The driver's license had been easy. He'd doctored them before. After removing the lamination, he'd carefully razored out the reporter's photo and replaced it with one of his own.

Then he'd used a laminating machine at the airport to finish the job. The reporter, his name had been Herbert Baird, was close to the same height, weight, and age as Spector. Right now, though, getting caught with fake ID was the least of his worries. Spector just wanted to get to the Marriott in one piece.

A joker with huge folds of wrinkled, pink skin jumped onto the hood and waved a sign that said "NATS ARE RATS" on one side and "WHAT ABOUT US?" on the other. There was chanting up ahead. Spector couldn't make out what they were saying.

"Far as we go, mister," said the cabbie. "I ain't playing joker-bait for a hundred dollars or a hundred thousand."

"How far to the hotel?" Spector had his luggage in the back seat with him. He'd figured it would be a mess downtown, and he didn't want to spend any more time than absolutely necessary picking through a crowd of pissed-off jokers.

"About two blocks straight ahead." The driver looked around nervously as one of the taillights was kicked in. "I'd move it if I were you."

"Right." Spector opened the car door carefully and stepped out onto the crowded sidewalk. Some of the jokers made faces at him or raised their fists, but most didn't give him any trouble. He moved forward slowly, unhappily aware that his new suit and luggage would make him conspicuous, and a likely target.

After about ten minutes of pushing and shoving, the hotel was just across the street. Spector was covered in sweat and starting to smell like the freaks around him. A joker with needle-like fingernails stepped in front of him and took a swipe at his suitcase, shredding one side. Spector caught his eye and fed him just enough death-pain to make the joker collapse. He didn't want to risk stirring up this mob with a killing. Hot as it was, these bimbos wouldn't think twice about someone passing out.

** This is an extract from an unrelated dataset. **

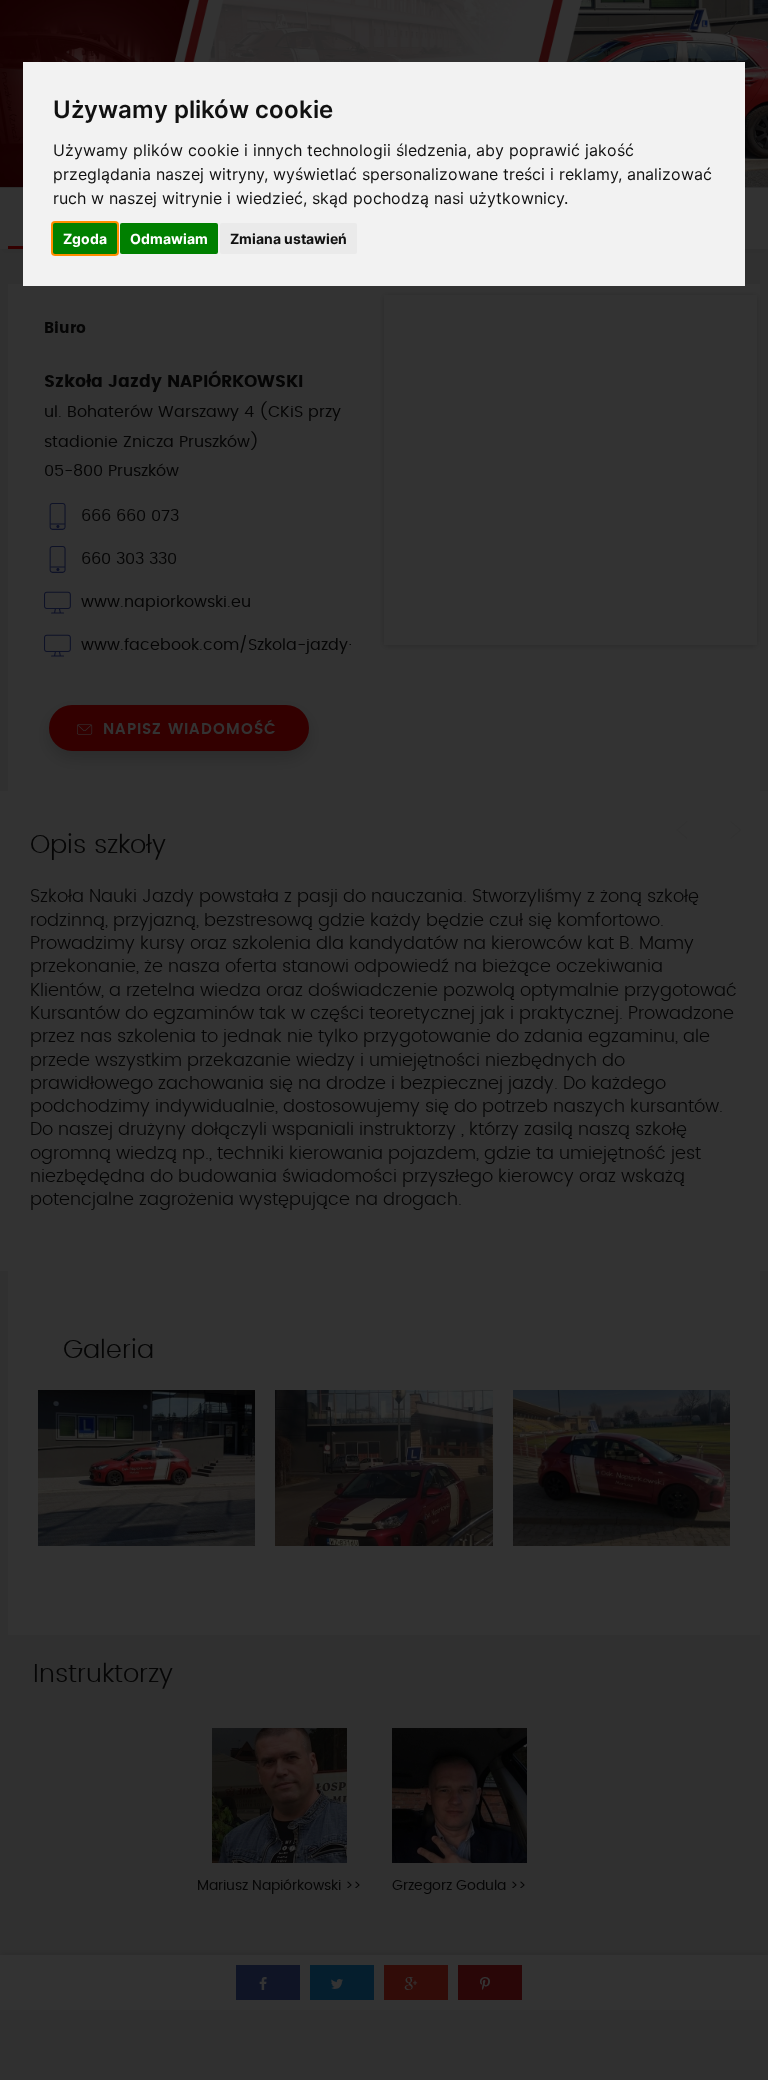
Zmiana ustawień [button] (288, 238)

The crowd was beginning to break up, doubtless to re-form somewhere else, as he stepped into the hotel lobby. It was open all the way to the roof. The building's curves reminded him of the inside of something dead. Spector took a breath of cool air and walked over to the security area. Herbert Baird, you're Herbert Baird, Herbert Baird, he thought.

There were several uniformed cops and suited men with earpieces waiting for him. "Identification, please," said one of the cops.

Spector pulled out his wallet, trying consciously to relax, and handed over the driver's license. The cop took it and passed it over to a man sitting at a computer terminal. The man typed for an instant, his fingers blurring on the keys, then paused, and finally nodded.